Lazy portfolios: Even simpler. Single-fund target date funds or balanced funds that handle allocation, rebalancing, and glide paths automatically.
The advantages of buy and hold:
Tax efficiency: Long-term capital gains rates are dramatically lower than short-term. Deferring gains indefinitely (by not selling) provides additional tax benefits.
Behavioral protection: Removing the option to trade actively prevents many costly behavioral mistakes (panic selling at bottoms, FOMO buying at tops).
Lower costs: Minimal trading reduces commissions, spreads, and other transaction costs.
Time efficiency: Doesn't require constant monitoring, news consumption, or analysis.
Compound interest: Maximum exposure to compounding effects over long periods.
Simplicity: Easy to implement, easy to maintain, easy to explain to family or heirs.
The challenges:
Drawdown tolerance: Buy and hold investors must accept periods of -20% to -50% portfolio declines. Many investors discover their actual risk tolerance is lower than they thought during severe bear markets.
Quality identification: For individual stock buy and hold, accurately identifying durable quality businesses is essential. Mistakes (holding declining businesses) compound just as positively performing businesses do.

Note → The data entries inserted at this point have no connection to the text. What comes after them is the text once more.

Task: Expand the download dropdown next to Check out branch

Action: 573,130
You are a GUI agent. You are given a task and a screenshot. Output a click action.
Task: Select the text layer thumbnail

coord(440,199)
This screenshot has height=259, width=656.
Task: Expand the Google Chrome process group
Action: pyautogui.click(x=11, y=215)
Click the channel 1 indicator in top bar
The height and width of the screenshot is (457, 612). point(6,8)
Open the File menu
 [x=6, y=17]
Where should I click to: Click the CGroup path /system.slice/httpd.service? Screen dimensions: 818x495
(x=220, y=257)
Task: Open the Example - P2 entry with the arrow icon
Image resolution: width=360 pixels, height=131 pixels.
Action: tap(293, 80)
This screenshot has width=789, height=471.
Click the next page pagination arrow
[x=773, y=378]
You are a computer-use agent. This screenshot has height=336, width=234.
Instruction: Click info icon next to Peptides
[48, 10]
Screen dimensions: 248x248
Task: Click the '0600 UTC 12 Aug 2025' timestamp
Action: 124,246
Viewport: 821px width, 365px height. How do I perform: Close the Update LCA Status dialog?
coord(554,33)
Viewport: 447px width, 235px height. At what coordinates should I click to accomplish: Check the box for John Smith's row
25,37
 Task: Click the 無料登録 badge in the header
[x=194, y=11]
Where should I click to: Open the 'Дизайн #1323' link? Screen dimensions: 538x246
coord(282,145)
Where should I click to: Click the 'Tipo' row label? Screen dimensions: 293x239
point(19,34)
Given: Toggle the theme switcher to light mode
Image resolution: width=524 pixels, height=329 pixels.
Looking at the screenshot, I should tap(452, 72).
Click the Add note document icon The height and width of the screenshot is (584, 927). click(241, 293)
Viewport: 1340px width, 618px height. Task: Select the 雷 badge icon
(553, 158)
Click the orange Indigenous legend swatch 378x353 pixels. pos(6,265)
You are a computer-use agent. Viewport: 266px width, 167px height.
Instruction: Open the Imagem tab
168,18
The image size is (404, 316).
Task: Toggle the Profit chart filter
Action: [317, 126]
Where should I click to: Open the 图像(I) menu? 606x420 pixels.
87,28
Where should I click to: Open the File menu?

Generational wealth bias: The strategy works best for investors with multi-decade horizons. Those nearing retirement may need different approaches.
Market regime risk: Multi-decade periods of market stagnation (1965-1982, 2000-2013) test buy and hold patience.
For implementation:
- Automated contributions: Regular automatic investments remove timing decisions.
- Asset allocation discipline: Maintaining target allocations through rebalancing keeps strategy on track.
- Tax-advantaged accounts: 401(k)s, IRAs maximize tax efficiency benefits.
- Behavioral commitment: Many successful buy and hold investors avoid checking portfolios frequently to reduce temptation to react.
Common mistakes
Confusing buy and hold with buy and forget. Quality businesses occasionally become bad investments. Periodic review for fundamental thesis changes is necessary, even within long-term framework.
Holding declining businesses. Buy and hold works for businesses with durable competitive advantages. Holding businesses through structural decline (think Sears, GE, IBM in many periods) destroys wealth.
Inadequate diversification. Buy and hold concentrated portfolios magnifies single-stock risk. Even quality businesses sometimes face permanent impairment.
Insufficient cash flow planning. Pure buy and hold requires not needing to sell during downturns. Adequate cash reserves and emergency funds prevent forced selling at bad prices.
ACCE perspective
Buy and hold isn't a metric in our scoring system but is implicit in our overall framework. The quality bias and emphasis on durable competitive advantages in our scoring naturally identifies businesses suitable for long-term holding.
For investors building portfolios, buy and hold remains one of the most reliable wealth-building strategies. The combination of quality bias (owning good businesses), behavioral discipline (resisting reactive trading), and time (allowing compounding to work) has produced better outcomes for typical retail investors than virtually any active strategy.
The most successful long-term investors typically combine buy and hold philosophy with periodic review (ensuring continued quality of holdings) and modest tactical adjustments (rebalancing, opportunistic adds during stress periods). Pure passive indexing is the simplest implementation; quality stock buy and hold is the most sophisticated.